New Mexico released a draft methane rule yesterday as part of its push for stricter emissions limits on oil and gas operations.
The rule seeks to achieve an industrywide rate of 98% captured natural gas by the end of 2026. That would be achieved by reducing the amount of gas — and thus methane — vented, flared or leaked by a certain amount each year. Methane is the primary component of natural gas.
Operators risk enforcement actions if they don’t meet the gas capture targets, the state’s Energy, Minerals and Natural Resources Department said.
The draft regulation comes days after a district court rejected the Trump administration’s efforts to change Obama-era rules controlling methane emissions from oil and gas infrastructure on public and tribal lands (Greenwire, July 16).
An EPA rollback of Obama-era limits on oil and gas methane emissions could come later this month, although the agency has pushed its timeline back since last year (Climatewire, July 6).
"Pursuant to President Trump’s Executive Order on Promoting Energy Independence and Economic Growth, EPA has proposed a rule that would correct legal errors in the prior Administration’s regulation of the oil and gas industry," a spokeswoman for EPA said yesterday in an email.
"The final rule is already in interagency review, and EPA has requested that OMB expedite review of the final rule. States are always allowed to issue their own regulations, as long as they are at least as stringent as EPA regulations," she added.
New Mexico’s draft rule drew tentative praise from environmental groups in the state. Methane is considered 25 times as potent a greenhouse gas as carbon dioxide over 100 years, according to EPA.
"While we are still reviewing the rule, we do feel that these rules are more urgent than ever," said Camilla Feibelman, director of the Sierra Club’s Rio Grande chapter.
The first phase of the plan aims to identify methane venting "at every stage of the oil and gas value chain," a more comprehensive approach compared with some other states that have regulated methane, according to the state’s Oil Conservation Division, or OCD.

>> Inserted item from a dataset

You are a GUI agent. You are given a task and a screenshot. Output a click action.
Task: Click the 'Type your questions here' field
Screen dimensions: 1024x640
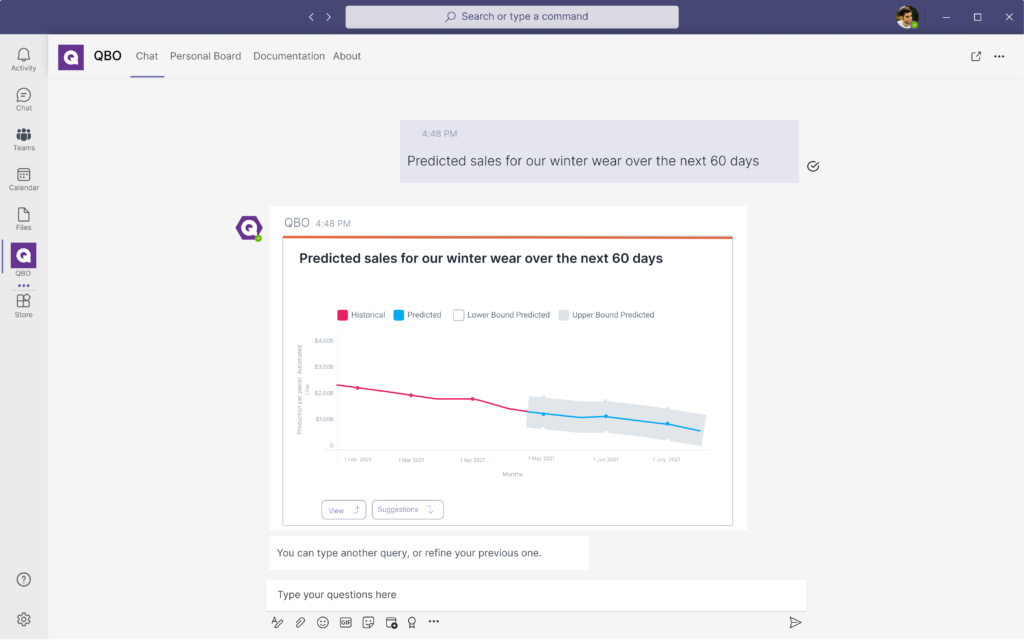pos(535,595)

The regulations would apply to methane released from pipelines, gathering stations and production sites as well as at both new and existing sources of methane pollution, said Jon Goldstein, director of regulatory and legislative affairs with the Environmental Defense Fund.
While states such as Colorado and Wyoming have regulated methane emissions for years, New Mexico previously lacked comprehensive regulations. Democratic Gov. Michelle Lujan Grisham, who was elected in 2018, pledged earlier this year to begin regulating methane (Energywire, Aug. 15).

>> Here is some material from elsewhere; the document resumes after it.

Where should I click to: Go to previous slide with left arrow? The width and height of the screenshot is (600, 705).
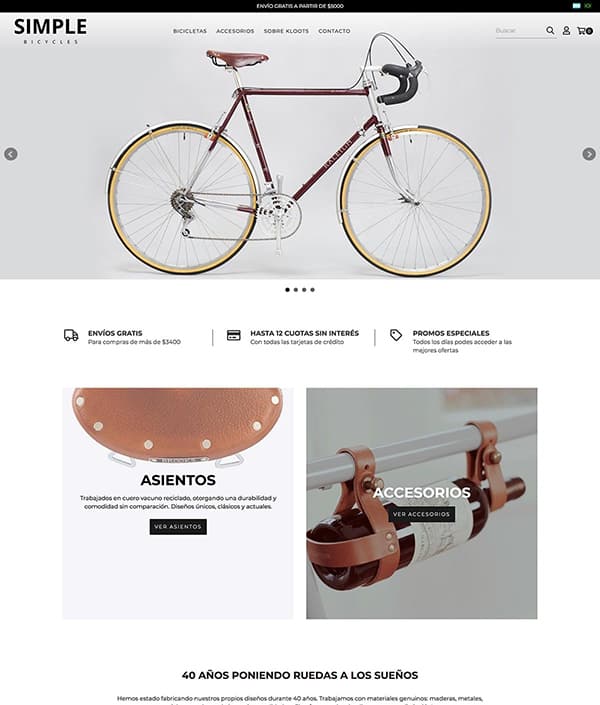[11, 154]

"I think these begin to fulfill what Gov. Lujan Grisham has put as her bar that she wants her agencies to meet of establishing nationally leading methane rules this year," Goldstein said.
The New Mexico Oil & Gas Associationsaid it planned to review the draft rule and would submit formal comments.

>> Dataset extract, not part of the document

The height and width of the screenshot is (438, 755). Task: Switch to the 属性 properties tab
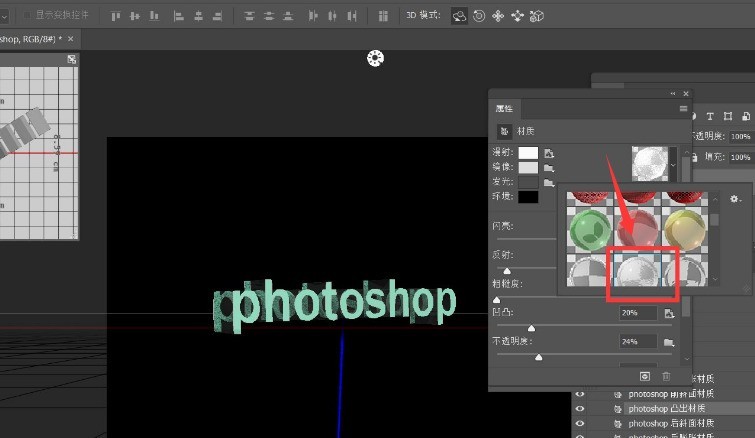pos(505,109)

NMOGA Executive Director Ryan Flynn said the plan should "build upon the innovative solutions" that make New Mexico and the country the leader in "safe and environmentally responsible energy production."
"New Mexico relies heavily upon the oil and gas industry for our state budget and funding for public schools, and it is critical that these rules allow our industry to continue to create jobs and revenue amid unprecedented economic challenges," Flynn said in a statement.
Thomas Singer, a senior policy adviser at the Western Environmental Law Center, said it’s good news that the Lujan Grisham administration is "on track" to finalize the rule by year’s end.
"We also want to make sure the rules adequately limit venting of raw methane that is particularly damaging to the climate," Singer said in a statement, "as well as routine flaring which unjustly shifts costs from oil and gas companies onto the public and that they do not unduly exempt New Mexico’s many low-producing wells and smaller facilities which, collectively, are a significant source of methane waste and pollution."
Annual crude oil production in New Mexico more than doubled between 2013 and 2018, according to the U.S. Energy Information Administration, and the state became the country’s third-largest oil producer in 2018.